TJMG reforma sentença que exigiu prévio requerimento de DPVAT

Por Elen Moreira - 27/04/2024 as 12:23

Ao julgar a apelação interposta contra sentença que julgou extinto o processo, sem resolução do mérito, por ausência de prova de requerimento administrativo e de negativa de pagamento do seguro DPVAT, o Tribunal de Justiça do Estado de Minas Gerais decidiu pelo provimento do recurso considerando que a seguradora exigiu documentos complementares irrelevantes na fase administrativa.

 

Entenda o caso

A ação de cobrança da indenização do seguro DPVAT foi proposta em decorrência de não ter recebido valor indenizatório devido ao acidente de trânsito no qual o autor foi vítima, sofrendo escoriações e fraturas.

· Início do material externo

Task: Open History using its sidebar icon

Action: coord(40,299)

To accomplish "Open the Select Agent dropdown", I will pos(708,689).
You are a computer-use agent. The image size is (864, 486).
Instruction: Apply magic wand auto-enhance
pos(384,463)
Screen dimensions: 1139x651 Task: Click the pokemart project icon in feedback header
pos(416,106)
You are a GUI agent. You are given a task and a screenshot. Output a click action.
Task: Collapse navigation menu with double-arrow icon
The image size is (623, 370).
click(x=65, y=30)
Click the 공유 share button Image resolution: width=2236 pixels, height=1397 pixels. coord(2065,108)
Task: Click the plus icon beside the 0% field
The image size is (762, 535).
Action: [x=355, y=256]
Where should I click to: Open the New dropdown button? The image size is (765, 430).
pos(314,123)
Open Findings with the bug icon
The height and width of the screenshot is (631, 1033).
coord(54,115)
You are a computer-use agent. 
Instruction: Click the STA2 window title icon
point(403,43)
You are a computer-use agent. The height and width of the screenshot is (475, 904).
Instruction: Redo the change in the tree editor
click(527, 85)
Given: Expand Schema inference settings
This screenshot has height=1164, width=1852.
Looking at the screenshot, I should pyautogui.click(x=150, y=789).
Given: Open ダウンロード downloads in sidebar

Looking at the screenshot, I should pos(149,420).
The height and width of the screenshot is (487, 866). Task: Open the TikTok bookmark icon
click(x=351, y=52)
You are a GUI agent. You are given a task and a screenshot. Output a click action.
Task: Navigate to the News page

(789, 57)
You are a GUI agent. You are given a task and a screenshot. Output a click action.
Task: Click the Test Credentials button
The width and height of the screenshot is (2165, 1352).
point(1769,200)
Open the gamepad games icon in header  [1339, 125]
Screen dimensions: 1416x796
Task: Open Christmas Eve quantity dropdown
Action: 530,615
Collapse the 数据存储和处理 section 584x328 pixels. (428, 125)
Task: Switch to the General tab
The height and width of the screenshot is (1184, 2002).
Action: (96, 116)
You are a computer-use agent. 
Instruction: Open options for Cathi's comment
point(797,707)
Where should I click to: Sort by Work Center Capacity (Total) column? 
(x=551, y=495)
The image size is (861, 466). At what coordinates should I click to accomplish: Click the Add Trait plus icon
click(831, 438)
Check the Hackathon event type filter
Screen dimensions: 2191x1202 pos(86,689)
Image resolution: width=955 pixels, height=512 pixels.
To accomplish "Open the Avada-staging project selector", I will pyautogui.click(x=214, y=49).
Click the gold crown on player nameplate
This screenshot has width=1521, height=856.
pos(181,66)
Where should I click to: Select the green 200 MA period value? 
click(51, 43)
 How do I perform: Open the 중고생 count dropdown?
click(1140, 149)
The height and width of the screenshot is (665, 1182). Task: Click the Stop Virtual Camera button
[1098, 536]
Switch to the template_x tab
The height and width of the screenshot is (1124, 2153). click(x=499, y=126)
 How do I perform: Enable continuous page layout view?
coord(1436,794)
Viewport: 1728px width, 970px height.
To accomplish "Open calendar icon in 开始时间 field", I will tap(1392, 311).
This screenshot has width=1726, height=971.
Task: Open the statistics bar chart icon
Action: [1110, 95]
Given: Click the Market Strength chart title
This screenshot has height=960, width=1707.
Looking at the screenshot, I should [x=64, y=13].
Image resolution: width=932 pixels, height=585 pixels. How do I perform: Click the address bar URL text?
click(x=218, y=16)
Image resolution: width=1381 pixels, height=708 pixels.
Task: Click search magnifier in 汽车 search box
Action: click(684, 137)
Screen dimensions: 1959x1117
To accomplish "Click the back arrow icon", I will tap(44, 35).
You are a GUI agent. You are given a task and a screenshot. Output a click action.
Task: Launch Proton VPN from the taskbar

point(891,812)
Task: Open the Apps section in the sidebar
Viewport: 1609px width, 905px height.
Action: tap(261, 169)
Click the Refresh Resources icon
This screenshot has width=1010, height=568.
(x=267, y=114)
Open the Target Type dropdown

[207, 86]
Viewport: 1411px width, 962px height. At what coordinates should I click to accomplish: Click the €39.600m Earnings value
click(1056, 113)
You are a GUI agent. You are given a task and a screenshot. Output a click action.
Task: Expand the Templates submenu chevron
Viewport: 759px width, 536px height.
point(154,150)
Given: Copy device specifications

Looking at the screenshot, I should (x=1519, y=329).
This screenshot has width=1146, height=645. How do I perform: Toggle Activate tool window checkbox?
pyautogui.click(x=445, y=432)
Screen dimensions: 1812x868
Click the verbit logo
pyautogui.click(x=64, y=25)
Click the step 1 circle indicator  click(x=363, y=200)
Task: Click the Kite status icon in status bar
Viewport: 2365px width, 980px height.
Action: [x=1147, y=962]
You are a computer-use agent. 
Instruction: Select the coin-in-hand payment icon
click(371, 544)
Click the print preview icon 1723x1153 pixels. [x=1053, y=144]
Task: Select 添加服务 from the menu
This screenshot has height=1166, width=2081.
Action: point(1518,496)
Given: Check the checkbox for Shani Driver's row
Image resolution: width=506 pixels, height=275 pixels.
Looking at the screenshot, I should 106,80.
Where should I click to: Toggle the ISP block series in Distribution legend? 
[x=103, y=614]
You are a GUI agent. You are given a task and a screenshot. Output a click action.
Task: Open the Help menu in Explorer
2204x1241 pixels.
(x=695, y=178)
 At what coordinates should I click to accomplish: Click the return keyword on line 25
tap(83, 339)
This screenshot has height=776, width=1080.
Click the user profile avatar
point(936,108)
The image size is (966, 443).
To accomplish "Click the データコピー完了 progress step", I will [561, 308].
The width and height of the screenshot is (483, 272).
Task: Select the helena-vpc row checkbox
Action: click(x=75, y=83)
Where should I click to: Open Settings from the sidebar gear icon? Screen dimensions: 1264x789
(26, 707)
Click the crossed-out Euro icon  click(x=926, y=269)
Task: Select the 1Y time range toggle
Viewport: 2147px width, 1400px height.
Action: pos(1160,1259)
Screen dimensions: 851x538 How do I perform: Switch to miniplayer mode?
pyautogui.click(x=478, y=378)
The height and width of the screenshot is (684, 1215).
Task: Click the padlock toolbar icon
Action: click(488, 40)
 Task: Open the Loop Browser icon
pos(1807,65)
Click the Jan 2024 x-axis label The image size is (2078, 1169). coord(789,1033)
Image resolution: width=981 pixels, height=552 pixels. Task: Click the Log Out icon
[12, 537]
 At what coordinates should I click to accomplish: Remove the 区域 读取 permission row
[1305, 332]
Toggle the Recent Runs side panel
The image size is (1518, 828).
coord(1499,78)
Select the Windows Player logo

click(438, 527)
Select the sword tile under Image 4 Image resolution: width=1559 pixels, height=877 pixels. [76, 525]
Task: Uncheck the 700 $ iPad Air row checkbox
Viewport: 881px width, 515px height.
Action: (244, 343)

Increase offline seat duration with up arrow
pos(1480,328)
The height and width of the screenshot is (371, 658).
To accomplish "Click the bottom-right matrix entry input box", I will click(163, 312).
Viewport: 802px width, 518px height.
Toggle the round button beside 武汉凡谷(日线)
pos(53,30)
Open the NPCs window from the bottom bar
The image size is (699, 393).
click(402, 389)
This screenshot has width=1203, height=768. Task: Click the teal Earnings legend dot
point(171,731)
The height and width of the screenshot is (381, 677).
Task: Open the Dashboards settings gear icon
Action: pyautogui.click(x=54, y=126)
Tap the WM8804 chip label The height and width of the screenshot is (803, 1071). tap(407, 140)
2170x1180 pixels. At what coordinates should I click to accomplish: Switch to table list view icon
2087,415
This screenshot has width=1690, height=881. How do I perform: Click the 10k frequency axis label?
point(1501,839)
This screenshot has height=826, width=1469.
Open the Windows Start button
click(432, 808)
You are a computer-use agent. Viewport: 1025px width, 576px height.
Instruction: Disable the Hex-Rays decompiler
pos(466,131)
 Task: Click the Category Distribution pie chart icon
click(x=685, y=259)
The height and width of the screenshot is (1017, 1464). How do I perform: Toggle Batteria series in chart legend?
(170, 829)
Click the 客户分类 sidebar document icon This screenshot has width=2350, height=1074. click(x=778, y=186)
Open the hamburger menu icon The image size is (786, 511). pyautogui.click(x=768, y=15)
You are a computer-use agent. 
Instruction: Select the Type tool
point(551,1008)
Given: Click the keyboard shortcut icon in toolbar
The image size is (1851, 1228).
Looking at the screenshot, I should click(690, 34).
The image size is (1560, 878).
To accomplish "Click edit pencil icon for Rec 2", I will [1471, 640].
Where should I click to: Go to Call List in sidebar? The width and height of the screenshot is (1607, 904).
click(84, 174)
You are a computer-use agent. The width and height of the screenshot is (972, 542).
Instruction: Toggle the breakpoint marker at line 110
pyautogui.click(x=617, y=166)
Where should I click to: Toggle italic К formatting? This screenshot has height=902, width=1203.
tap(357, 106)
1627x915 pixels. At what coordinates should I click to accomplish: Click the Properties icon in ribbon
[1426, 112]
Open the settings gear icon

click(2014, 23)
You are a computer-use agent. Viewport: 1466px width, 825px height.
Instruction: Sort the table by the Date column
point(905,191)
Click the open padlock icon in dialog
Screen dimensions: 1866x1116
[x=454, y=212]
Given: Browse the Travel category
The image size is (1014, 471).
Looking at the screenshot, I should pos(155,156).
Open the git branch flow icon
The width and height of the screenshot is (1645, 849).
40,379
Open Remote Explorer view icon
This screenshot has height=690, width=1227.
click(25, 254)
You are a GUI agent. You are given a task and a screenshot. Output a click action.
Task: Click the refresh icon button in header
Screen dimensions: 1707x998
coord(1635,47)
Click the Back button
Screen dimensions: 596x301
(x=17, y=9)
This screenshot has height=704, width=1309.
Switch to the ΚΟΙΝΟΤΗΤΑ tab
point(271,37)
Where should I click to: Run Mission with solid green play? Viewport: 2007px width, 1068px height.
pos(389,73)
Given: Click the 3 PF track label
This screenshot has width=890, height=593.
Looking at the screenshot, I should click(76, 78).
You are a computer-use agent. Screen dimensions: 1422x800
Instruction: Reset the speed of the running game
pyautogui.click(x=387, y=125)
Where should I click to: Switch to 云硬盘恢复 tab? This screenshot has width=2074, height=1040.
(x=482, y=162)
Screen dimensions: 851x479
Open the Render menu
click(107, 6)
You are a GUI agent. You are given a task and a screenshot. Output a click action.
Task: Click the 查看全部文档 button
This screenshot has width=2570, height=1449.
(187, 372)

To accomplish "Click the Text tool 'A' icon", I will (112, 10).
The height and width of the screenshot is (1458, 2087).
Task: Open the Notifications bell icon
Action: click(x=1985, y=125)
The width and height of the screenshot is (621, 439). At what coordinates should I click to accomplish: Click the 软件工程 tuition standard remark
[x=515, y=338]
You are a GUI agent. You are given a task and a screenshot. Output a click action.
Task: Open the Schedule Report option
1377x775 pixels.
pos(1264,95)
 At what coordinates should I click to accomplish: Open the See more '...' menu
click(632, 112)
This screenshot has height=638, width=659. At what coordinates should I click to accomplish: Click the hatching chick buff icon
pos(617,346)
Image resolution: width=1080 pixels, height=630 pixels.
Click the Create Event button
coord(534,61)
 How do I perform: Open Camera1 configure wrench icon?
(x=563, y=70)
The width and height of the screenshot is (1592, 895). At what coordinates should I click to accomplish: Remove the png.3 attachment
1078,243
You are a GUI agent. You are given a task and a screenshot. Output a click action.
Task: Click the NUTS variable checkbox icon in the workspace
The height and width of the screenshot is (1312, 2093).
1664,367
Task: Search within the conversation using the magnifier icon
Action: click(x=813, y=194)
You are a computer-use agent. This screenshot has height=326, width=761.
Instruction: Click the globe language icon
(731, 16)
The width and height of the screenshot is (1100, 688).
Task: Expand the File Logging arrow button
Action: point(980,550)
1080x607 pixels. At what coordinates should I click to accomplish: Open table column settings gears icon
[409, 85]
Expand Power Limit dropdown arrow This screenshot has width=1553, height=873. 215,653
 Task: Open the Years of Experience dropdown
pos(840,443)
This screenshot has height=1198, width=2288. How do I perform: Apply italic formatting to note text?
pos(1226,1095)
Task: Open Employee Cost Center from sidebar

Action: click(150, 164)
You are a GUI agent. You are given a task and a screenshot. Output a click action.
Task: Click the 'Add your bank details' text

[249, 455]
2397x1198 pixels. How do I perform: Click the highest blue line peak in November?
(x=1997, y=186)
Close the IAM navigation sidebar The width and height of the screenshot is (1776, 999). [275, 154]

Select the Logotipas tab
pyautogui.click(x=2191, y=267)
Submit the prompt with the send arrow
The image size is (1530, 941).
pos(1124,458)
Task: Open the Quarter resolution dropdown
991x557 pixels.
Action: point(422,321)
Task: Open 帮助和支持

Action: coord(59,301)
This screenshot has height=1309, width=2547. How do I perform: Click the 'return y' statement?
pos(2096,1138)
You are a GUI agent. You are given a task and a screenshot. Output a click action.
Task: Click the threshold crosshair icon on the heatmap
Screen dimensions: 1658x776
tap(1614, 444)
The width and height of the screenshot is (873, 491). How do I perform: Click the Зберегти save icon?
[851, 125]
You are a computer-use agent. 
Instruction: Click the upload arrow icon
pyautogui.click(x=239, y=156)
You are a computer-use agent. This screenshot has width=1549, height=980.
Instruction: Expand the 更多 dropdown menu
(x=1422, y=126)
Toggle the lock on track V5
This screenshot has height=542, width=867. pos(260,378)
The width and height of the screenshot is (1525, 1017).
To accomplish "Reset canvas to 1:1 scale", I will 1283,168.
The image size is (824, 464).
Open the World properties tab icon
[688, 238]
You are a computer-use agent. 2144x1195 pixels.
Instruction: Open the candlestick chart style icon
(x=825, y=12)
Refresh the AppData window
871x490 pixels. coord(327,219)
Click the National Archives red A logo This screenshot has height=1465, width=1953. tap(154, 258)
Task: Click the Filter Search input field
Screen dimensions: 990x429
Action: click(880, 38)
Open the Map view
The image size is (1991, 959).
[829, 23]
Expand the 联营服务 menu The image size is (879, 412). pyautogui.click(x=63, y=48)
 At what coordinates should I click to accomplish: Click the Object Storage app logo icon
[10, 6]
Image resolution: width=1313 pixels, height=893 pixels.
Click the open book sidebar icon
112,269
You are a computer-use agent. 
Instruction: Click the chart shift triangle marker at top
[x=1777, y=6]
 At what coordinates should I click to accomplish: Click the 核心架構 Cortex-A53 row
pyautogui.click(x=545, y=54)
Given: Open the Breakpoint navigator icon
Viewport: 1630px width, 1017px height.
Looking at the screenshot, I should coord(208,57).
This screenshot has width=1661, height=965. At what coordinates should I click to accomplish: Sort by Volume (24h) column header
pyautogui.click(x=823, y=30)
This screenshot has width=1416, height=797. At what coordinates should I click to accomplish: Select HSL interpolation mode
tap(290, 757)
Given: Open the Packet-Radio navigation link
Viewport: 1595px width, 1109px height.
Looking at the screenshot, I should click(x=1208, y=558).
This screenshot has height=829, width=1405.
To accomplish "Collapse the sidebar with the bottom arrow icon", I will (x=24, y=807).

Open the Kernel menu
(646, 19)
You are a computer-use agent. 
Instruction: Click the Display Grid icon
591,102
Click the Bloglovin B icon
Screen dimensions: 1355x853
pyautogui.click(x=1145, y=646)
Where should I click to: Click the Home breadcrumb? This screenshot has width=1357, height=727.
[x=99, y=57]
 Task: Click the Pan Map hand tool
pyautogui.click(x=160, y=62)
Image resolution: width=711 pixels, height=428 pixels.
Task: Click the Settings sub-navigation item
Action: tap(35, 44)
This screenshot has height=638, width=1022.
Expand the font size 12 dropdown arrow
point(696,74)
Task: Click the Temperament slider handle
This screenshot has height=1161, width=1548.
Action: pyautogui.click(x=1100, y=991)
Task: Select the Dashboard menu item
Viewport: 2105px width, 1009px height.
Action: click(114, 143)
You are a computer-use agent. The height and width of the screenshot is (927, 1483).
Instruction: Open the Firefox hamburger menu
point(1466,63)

O despacho determinou a intimação para comprovar que foi realizado o pedido administrativo para recebimento do benefício e, ainda, que houve negativa do pagamento pela seguradora.

Nos autos constou um pedido de indenização cancelado.

A ré alegou que não foi acostado laudo, que o pedido administrativo não foi finalizado, que há falta da prova de incapacidade.

Foi juntado laudo pericial.

A sentença julgou extinto o processo sem resolução do mérito por não ter sido juntada a negativa de pagamento da seguradora na fase administrativa, visto que considerou essencial o prévio requerimento administrativo.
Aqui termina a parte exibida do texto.